Henry Watkins Allen (April 29, 1820April 22, 1866) was a member of the Confederate States Army and the Texian Army as a soldier, also serving as a military leader, politician, writer, slave owner, and sugar cane planter.

He had made it to the rank of brigadier general in the Confederate States Army, during the American Civil War. Allen was elected as the 17th Governor of Louisiana late in the war, Allen served from January 1864 to May 1865. He was the last governor elected under Constitutional law to the post until the end of Reconstruction. He escaped to Mexico, until his death a year later. His body was returned to the United States and buried in New Orleans.

Early life and career
Allen was born on April 29, 1820, in Farmerville in Prince Edward County, Virginia. He was a Presbyterian. After attending local schools, he was educated at Marion College, Missouri. He moved to Mississippi, where he taught school and practiced law.

He served in the Texas Revolution against Mexico as a private and later as captain. He was elected as a member of the Mississippi House of Representatives in 1846, after which he studied law at Harvard University.

*Records*:

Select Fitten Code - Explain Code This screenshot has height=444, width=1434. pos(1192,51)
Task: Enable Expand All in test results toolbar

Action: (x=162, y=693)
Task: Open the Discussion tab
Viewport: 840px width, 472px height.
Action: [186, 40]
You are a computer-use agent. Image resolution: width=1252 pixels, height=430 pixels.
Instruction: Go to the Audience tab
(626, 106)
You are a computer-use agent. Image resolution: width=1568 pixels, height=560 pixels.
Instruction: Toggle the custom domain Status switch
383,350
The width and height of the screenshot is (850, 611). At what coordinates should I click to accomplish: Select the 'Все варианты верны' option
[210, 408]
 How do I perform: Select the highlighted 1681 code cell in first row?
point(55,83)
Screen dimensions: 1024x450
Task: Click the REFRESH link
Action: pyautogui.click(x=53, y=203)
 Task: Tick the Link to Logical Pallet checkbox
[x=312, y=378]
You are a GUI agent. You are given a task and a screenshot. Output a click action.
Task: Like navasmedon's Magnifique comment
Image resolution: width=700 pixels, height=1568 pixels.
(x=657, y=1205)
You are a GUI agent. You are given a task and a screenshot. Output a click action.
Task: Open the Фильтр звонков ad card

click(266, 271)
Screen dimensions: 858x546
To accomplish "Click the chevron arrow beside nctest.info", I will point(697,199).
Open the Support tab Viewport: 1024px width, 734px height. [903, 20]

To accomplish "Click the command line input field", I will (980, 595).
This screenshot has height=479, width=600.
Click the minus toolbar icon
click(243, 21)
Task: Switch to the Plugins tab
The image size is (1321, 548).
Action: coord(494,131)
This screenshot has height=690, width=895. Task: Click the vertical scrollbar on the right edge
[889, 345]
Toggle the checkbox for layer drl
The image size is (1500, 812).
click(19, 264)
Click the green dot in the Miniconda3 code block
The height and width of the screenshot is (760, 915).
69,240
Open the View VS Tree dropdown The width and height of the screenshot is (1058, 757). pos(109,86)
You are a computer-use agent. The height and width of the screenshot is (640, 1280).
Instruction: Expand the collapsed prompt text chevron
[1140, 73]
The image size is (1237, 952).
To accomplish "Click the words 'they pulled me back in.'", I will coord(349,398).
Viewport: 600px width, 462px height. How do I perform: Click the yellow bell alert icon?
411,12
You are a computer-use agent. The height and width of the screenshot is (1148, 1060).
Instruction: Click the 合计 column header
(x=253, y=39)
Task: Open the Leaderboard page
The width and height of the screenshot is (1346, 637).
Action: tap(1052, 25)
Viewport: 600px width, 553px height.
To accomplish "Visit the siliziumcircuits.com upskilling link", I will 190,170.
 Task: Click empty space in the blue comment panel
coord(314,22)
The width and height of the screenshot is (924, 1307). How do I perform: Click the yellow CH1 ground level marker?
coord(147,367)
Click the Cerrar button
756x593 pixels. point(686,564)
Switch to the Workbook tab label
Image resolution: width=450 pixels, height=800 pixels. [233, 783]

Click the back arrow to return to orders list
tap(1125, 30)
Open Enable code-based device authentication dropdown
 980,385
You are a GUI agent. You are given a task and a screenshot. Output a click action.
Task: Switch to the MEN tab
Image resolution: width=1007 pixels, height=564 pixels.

*Required work*:
1. In the Henry Watkins Allen biography, where did Allen study law after his 1846 election to the Mississippi House of Representatives?
2. Please write the next part of the Henry Watkins Allen biography, picking up after its final sentence.

*Answers given*:
1. Harvard University.

2.
In 1842, Allen and Salome Ann Crane married. His wife died in 1851 at the age of 25, and she is buried in Bruinsburg, Mississippi.

Louisiana 
In February 1852, Henry Watkins Allen and William Nolan purchased the Westover Plantation in southern Louisiana. Three years later in 1855, the land was divided and split; with Nolan keeping the name Westover Plantation on his portion of land and Allen using the name Allendale Plantation for his portion of the property. His plantation was dependent on the labor of enslaved African Americans, of which he had many.

He was elected to the Louisiana Legislature in 1853.  In 1859, he went to Europe with the intention of taking part in the Italian struggle for independence but arrived too late. He toured through Europe, the incidents of which he recounted in his memoir, Travels of a Sugar Planter.

He was re-elected to the legislature during his absence. After his return, he took a prominent part in the business of that body. Allen had been a Know Nothing (American Party) in politics but joined the Democratic Party when Buchanan was nominated for president in 1856.

Confederate States Army service 
Allen enlisted as a private in the 4th Louisiana Infantry Regiment but was quickly promoted to Lieutenant Colonel on August 15, 1861. Allen became the regiment's Colonel on March 1, 1862. He was seriously wounded during the American Civil War at Shiloh and Baton Rouge.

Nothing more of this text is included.